На первый взгляд, Опасные связи близки предшествующему любовно-чувствительному эпистолярному роману твердой нравственной позицией, морализаторским концом, наказующим порок. Однако голос автора-рассказчика в предисловии к книге обнаруживает элемент некоей игры, «мороченья» читателя, который как бы включен в «игровую стихию» романа. Прямолинейная авторская апологетика нравственной пользы от чтения этого «соблазнительного» романа заключает изрядную долю иронии, «благопристойный» конец оставляет читателя в недоумении, личности героев остаются во многом непроясненными, их судьбы — загадочными.
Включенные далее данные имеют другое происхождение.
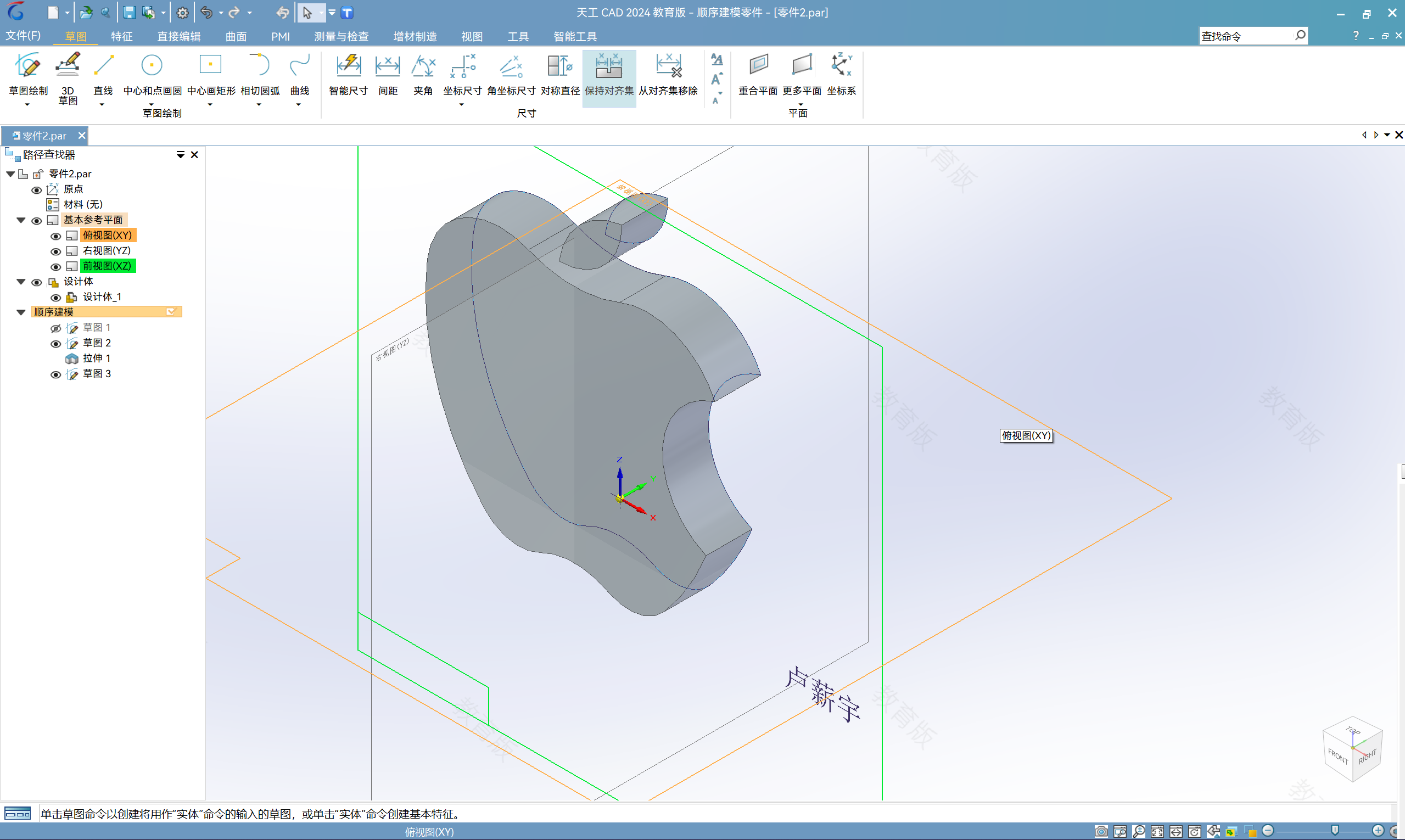
Task: Toggle visibility of 俯视图(XY) plane
Action: [x=54, y=235]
При всем сходстве Вальмона с другими привлекательными бытовыми «злодеями» романов XVIII в. (Ловлас, Фоблас) — это герой иного плана. Создавая образы виконта де Вальмона и маркизы де Мертей, Лакло не только довел до предела руссоистскую критику «цивилизованного» человека, но и, продолжая психологическую традицию Лафайет и Прево, предвосхитил в чем-то стремление к самоанализу романтических героев (Рене, Адольф, Октав) и мастерство «игры» на сцене жизни таких персонажей, как Сорель, Растиньяк, Бекки Шарп.
Используя возможности самораскрытия, заключенные в жанре письма, Лакло изобразил своих героев тончайшими психологами, способными подвергнуть скрупулезному анализу любой порыв своей и чужой души, предвидеть каждый шаг своих жертв, каждый перелом в развитии их чувств, неосознанные и темные инстинкты души.
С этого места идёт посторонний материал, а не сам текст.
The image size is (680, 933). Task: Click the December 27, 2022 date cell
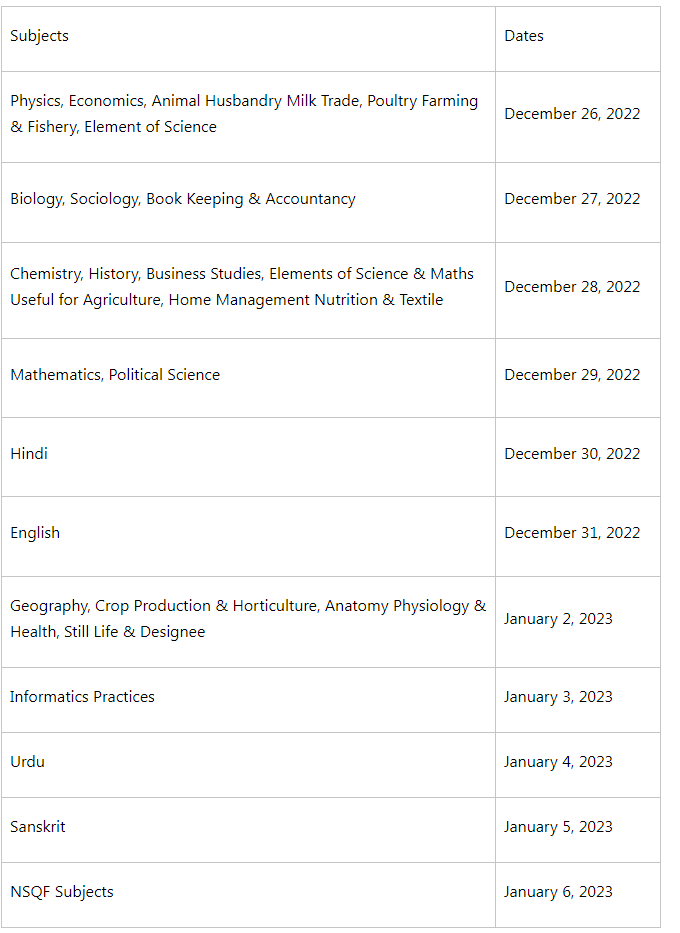(x=578, y=202)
Вальмон и Мертей — подлинные теоретики «любовной науки», основанной на знании логики развития чувства, диалектики души. Они ищут трудной борьбы, в которой «победу» приносит основанная на продуманном расчете «стратегия» любви, холодная и циничная. В плане статьи об Опасных связях, отмечая главное в этих героях, Шарль Бодлер записал: «Любовь к войне и война в любви. Любовь к борьбе. Тактика, правила, методы. Слава победы»52.
Вальмон и Мертей — великие мастера перевоплощения, смены масок. С каждым корреспондентом они разговаривают «его» языком, в «его» манере. В царстве переписки они — полные хозяева: все «виды оружия», все методы, все приемы им известны. Они пересылают друг другу копии всех важных писем, своих и чужих, полученных и отправленных, чем достигается полнота и «многоступенчатость» информации.
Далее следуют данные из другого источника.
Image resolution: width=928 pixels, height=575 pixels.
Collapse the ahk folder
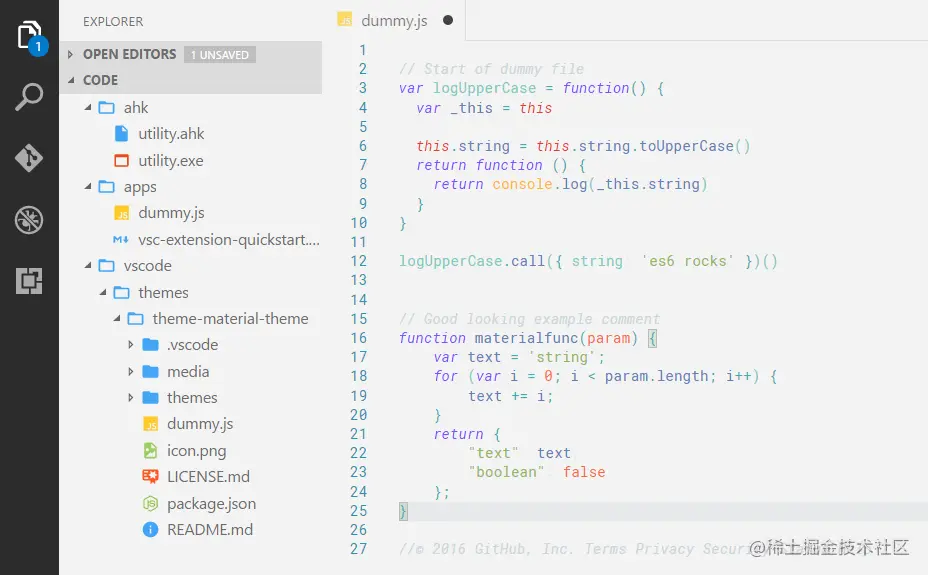[136, 108]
Герои Лакло играют не только в письмах, но и в жизни. Они становятся самими собой только в письмах друг к другу, но и здесь цинично-доверительная откровенность подчас принимает форму одной из масок.
На этих двух героев Лакло возложил до поры до времени функцию автора-рассказчика, их комментарии осведомляют читателя о «подлинном» или «обманном» характере событий, они ведут всю интригу, разыгрывают шахматную партию до того момента, пока Лакло не приводит их к столкновению друг с другом и не перемешивает по своему желанию фигуры на доске.
Наградив Вальмона и Мертей красотой, умом, вкусом, искусством подчинять себе людей, Лакло создал тип блестящего «сверхзлодея», отталкивающего и привлекательного одновременно. Хотя на них лежит печать нравственного оскудения французского дворянства накануне революции 1789 г., эти образы не лишены своеобразного обаяния53. Вальмон и Мертей приковали к себе внимание многих поколений читателей, их имена стали нарицательными, синонимами сложного комплекса понятий: утонченной рефлексии, бездушного разврата, блестящего шествия среди поверженных сердец, талантливой стратегии в умении побеждать.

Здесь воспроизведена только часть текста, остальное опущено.